Edward Foxe (c. 1496 – 8 May 1538) was an English churchman, Bishop of Hereford. He was the most Lutheran of Henry VIII's bishops, and assisted in drafting the Ten Articles of 1536.

He was born at Dursley in Gloucestershire, and may have been related to Richard Fox, Bishop of Exeter and Lord of the Privy Seal under Henry VII. Foxe was educated at Eton College and at King's College, Cambridge.[1] After graduating in 1520, he was made secretary to Cardinal Wolsey in 1527. In 1528 he was sent with Bishop Stephen Gardiner to Rome to obtain from Pope Clement VII a decretal commission for the trial and decision of the case between King Henry VIII of England and his first wife, Catherine of Aragon.
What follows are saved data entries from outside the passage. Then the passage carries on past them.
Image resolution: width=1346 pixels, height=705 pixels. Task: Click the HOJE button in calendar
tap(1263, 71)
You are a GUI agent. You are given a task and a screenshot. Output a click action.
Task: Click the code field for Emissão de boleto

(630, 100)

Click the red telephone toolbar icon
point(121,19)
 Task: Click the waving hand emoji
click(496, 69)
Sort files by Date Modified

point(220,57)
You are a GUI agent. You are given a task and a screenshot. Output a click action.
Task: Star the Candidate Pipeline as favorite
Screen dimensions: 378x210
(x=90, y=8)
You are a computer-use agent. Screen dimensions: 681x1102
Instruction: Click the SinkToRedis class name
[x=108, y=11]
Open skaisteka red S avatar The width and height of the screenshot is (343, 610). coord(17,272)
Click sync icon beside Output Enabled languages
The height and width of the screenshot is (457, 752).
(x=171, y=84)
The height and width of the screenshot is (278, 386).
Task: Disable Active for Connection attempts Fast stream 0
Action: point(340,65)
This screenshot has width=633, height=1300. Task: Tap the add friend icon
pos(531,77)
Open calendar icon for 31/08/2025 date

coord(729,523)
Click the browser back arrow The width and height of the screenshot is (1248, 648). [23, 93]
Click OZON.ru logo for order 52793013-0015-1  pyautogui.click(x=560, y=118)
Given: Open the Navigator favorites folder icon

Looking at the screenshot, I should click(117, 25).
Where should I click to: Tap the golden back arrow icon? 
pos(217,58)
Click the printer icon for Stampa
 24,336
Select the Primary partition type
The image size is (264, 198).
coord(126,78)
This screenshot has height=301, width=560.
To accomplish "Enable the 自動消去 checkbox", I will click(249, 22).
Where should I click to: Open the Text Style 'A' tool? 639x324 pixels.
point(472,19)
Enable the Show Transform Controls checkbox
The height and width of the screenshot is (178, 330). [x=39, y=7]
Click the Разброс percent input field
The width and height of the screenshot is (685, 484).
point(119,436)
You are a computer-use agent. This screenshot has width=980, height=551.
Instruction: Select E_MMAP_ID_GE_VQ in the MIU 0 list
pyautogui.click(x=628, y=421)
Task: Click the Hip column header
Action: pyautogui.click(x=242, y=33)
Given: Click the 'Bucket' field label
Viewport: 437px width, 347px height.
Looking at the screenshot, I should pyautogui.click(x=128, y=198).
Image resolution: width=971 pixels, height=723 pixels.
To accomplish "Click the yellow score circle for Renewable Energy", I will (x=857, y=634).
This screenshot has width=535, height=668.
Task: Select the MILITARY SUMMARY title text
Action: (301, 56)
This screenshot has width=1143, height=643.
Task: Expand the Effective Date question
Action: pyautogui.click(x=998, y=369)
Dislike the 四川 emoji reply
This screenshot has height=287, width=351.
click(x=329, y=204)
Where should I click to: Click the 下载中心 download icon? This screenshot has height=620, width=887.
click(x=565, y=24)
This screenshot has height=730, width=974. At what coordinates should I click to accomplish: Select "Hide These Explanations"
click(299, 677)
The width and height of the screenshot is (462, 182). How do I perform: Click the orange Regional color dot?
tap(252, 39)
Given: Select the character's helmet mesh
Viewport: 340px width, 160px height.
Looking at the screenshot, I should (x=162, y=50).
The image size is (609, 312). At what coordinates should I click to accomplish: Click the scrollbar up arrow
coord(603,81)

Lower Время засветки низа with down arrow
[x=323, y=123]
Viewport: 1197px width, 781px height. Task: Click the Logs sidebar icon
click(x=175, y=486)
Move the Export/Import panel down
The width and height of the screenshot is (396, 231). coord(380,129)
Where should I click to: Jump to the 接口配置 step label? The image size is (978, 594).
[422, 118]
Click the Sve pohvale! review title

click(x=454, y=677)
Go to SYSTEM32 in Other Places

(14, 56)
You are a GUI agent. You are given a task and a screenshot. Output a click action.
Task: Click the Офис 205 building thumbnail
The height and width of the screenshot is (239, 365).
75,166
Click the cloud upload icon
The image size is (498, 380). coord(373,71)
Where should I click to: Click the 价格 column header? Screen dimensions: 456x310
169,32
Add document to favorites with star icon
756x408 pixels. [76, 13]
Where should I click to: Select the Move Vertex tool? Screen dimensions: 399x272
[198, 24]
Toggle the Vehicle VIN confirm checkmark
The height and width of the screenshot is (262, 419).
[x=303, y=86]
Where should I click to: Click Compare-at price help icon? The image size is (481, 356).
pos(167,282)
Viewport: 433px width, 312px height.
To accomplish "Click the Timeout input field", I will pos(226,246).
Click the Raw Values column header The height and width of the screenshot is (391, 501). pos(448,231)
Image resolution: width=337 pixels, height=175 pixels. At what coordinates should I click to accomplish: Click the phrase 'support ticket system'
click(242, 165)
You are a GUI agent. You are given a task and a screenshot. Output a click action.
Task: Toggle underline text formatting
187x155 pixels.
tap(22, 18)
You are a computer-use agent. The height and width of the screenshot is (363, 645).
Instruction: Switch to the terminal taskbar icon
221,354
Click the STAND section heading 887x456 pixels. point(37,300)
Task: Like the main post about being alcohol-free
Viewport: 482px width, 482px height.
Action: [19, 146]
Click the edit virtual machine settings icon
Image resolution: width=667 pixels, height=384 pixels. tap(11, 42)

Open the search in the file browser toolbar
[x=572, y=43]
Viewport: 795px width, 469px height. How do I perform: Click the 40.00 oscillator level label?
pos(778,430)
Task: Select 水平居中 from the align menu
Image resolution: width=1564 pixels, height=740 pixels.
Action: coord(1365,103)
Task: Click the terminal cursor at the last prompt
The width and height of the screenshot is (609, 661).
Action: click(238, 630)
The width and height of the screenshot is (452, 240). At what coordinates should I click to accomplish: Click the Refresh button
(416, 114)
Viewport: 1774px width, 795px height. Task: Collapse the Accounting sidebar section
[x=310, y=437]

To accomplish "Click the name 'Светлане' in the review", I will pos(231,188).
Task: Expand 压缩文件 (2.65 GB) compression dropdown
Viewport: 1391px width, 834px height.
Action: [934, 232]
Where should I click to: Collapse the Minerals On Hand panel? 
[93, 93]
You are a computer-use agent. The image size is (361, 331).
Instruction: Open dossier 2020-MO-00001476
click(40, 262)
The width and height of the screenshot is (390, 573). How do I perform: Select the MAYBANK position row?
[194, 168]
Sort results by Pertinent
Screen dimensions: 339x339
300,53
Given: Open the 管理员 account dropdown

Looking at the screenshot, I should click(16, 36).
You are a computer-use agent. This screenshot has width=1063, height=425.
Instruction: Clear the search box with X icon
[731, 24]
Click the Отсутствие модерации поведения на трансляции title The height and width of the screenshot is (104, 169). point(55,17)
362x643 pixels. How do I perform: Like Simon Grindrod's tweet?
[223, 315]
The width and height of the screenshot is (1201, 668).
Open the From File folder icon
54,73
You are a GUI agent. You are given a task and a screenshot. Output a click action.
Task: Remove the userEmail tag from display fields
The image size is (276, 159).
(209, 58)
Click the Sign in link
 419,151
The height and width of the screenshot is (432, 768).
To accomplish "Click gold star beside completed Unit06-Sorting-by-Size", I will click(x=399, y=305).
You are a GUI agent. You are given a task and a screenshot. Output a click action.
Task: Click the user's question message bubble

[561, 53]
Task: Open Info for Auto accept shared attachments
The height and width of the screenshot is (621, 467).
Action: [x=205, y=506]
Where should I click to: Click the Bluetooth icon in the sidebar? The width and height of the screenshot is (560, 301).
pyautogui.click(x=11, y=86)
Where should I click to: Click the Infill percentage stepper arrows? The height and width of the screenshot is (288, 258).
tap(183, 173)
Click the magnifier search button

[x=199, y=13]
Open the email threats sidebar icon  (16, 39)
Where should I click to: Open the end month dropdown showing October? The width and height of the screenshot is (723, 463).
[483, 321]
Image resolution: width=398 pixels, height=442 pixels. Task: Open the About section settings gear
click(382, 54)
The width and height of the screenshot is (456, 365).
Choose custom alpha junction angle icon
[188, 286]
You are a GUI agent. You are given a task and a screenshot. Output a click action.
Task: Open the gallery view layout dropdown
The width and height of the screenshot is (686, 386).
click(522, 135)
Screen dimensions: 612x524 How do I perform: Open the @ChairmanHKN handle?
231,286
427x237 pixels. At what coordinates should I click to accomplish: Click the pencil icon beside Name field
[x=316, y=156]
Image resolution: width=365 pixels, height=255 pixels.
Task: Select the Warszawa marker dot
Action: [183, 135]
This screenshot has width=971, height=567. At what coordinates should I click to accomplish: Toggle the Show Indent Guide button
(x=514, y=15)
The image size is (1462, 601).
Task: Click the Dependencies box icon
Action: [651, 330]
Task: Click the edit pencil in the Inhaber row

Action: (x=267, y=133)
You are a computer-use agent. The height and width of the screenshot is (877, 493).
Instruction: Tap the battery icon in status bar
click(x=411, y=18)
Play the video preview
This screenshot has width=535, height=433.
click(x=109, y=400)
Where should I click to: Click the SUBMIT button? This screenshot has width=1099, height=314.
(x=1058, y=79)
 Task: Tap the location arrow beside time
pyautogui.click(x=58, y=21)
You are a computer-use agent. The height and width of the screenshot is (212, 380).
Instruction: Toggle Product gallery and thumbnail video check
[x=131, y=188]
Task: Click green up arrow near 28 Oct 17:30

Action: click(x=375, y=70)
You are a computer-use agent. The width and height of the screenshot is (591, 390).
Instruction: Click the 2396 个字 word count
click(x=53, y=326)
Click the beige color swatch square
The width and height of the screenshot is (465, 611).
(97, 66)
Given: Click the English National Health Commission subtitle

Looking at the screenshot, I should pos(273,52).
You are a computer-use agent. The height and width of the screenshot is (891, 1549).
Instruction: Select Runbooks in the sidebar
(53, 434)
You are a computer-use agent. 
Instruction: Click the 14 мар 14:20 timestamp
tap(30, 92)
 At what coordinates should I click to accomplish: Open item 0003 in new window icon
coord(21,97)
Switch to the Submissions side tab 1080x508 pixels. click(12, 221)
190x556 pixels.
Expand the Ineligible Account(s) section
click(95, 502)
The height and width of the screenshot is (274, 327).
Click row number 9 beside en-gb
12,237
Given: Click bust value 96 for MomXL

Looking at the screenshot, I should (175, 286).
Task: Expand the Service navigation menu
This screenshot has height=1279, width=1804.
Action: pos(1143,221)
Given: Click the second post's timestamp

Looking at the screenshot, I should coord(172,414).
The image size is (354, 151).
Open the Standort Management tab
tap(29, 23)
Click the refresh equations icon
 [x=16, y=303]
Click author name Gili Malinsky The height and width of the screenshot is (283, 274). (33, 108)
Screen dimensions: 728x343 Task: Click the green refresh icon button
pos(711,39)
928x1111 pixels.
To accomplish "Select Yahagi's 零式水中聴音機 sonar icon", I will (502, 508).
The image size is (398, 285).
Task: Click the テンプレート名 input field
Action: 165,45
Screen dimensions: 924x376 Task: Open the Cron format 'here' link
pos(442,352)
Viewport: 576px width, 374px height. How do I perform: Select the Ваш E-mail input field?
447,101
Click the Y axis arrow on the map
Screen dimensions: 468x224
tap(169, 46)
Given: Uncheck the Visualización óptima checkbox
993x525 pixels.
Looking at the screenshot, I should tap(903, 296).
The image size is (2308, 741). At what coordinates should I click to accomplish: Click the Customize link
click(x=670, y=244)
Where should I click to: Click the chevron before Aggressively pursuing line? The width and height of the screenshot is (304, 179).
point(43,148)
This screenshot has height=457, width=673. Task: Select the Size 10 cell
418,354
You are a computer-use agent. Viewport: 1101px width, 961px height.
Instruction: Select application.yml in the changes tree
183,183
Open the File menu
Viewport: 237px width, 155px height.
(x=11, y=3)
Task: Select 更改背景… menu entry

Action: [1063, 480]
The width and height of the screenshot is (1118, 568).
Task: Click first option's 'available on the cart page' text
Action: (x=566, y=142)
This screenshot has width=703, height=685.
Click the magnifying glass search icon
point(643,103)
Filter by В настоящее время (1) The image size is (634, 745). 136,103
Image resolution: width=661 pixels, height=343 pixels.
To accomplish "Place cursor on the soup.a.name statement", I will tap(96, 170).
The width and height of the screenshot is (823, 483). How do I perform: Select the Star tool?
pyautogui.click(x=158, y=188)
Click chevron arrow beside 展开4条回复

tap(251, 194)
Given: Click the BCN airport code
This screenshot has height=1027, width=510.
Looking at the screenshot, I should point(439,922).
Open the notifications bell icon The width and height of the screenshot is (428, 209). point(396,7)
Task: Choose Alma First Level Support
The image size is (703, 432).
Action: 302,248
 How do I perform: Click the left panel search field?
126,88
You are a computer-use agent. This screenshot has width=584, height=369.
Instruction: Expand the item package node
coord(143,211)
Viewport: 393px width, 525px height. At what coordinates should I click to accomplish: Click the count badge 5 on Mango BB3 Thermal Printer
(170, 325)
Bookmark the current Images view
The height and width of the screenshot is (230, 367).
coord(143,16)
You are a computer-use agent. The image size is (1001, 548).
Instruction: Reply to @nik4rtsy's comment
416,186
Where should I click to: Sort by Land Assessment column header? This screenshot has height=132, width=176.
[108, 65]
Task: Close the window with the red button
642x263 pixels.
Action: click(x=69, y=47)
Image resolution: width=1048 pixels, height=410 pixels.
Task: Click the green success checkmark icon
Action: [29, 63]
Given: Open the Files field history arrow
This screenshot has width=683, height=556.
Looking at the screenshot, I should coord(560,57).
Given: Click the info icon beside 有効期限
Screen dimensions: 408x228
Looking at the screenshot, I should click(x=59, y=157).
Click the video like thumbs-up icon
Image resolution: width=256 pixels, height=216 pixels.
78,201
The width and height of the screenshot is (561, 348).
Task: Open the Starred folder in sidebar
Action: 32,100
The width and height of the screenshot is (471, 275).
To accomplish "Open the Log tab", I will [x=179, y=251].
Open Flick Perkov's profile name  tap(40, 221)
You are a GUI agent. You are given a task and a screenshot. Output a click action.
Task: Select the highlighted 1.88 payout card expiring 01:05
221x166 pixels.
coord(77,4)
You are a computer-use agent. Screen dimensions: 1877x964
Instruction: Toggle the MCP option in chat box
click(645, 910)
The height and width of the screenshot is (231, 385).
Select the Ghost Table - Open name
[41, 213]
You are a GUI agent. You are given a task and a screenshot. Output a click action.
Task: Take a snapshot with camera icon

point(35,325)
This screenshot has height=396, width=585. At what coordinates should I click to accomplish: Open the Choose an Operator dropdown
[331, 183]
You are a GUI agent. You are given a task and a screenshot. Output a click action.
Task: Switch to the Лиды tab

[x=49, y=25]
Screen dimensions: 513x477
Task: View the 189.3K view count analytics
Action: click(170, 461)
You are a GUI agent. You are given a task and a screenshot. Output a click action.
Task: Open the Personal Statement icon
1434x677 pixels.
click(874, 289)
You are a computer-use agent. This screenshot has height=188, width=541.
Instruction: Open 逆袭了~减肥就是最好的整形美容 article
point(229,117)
On his return Foxe was elected Provost of King's College, and in August 1529 was the means of conveying to the king Thomas Cranmer's historic advice that he should apply to the universities of Europe rather than to the pope. This introduction led eventually to Cranmer's promotion over Foxe's head to the archbishopric of Canterbury. After a brief mission to Paris in October 1529, Foxe in January 1530 befriended Hugh Latimer at Cambridge and took an active part in persuading the English universities to decide in the king's favour. He was sent to employ similar methods of persuasion at the French universities in 1530-1531, and was also engaged in negotiating a closer league between England and France. In April 1533 he was prolocutor of convocation when it decided against the validity of Henry's marriage with Catherine, and in 1534 published his treatise De vera differentia regiae potestatis et ecclesiae (second ed. 1538, English transl 1548).

Various ecclesiastical preferments were now granted him, including the archdeaconry of Leicester (1531–1535), the archdeaconry of Dorset (1533–1535), the deanery of Salisbury (1533) and the bishopric of Hereford (1535). In 1535-1536 he was sent to Germany to discuss the basis of a political and theological understanding with the Lutheran princes and divines, and had several interviews with Martin Luther, who could not be persuaded of the justice of Henry VIII's divorce. The principal result of the mission was the Wittenberg articles of 1536, which had no slight influence on the English Ten Articles of the same year. In 1536, Bucer dedicated to him his Commentaries on the Gospels, and Foxe's Protestantism was also illustrated by his patronage of Alexander Ales, whom he defended before Convocation.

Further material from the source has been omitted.